Tasting the World: Algeria

DSC03215To be completely honest, I had no idea exactly where Algeria was before this. This has tended to be, and will continue to be, a common theme throughout this series. I aced every single geography test I ever had, but that was in middle school and I can’t say my memory has served me well in that area. I knew it was a North African country though, so give me some credit.

From what I gathered regarding Algerian cuisine, their food choices are influenced heavily by the laundry list of countries and peoples who have invaded them. Muslim Arabs invaded the area in the 600s and brought a plethora of spices and herbs with them. Spanish invasion in the 1500s brought Mediterranean influence. The French brought new foodways and traditions in the 1800s, which are still very prevalent there today. And other goods, such as zucchini and chilies, were brought from the New World. All in all, Algerian cuisine is a fantastic combination of so many different foods and cultures from all around the world.

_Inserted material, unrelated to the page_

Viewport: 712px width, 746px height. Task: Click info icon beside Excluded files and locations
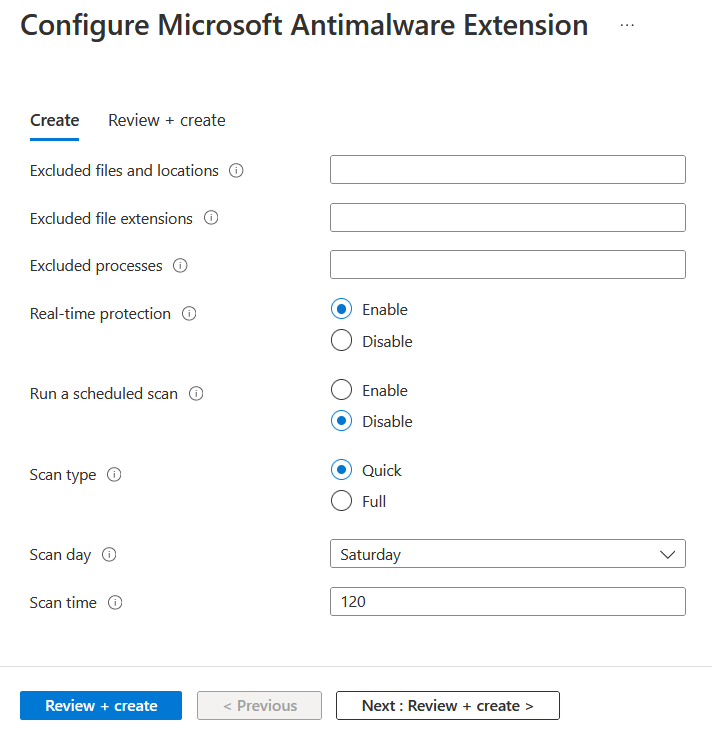point(236,171)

I wanted to choose a meal that represented both traditional Algerian food and the heavy influence other cultures have brought to them. I chose to go with an Algerian style harira, which is a soup originally from Morocco and is eaten traditionally during the Muslim holiday, Ramadan. It seems to be extremely popular in Algeria, which is why I chose it. I know couscous is the national food of Algeria, but I figured we’d eat enough couscous on this journey and decided to pick a dish we may not have another chance to eat.

I used this recipe from Whats4Eats to get a good base of an Algerian style of harira: Find that recipe here! From there, I did heavy research and read through multiple comments in order to make this as authentic to true Algerian harira as possible. As much as I wanted an excuse to cook some more lamb (as we know by now… it’s my favorite), I found chicken is more commonly used. I also used orzo pasta instead of lentils as I found that orzo is more common in Algeria than lentils are. So, without further ado, this is my version of an Algerian harira.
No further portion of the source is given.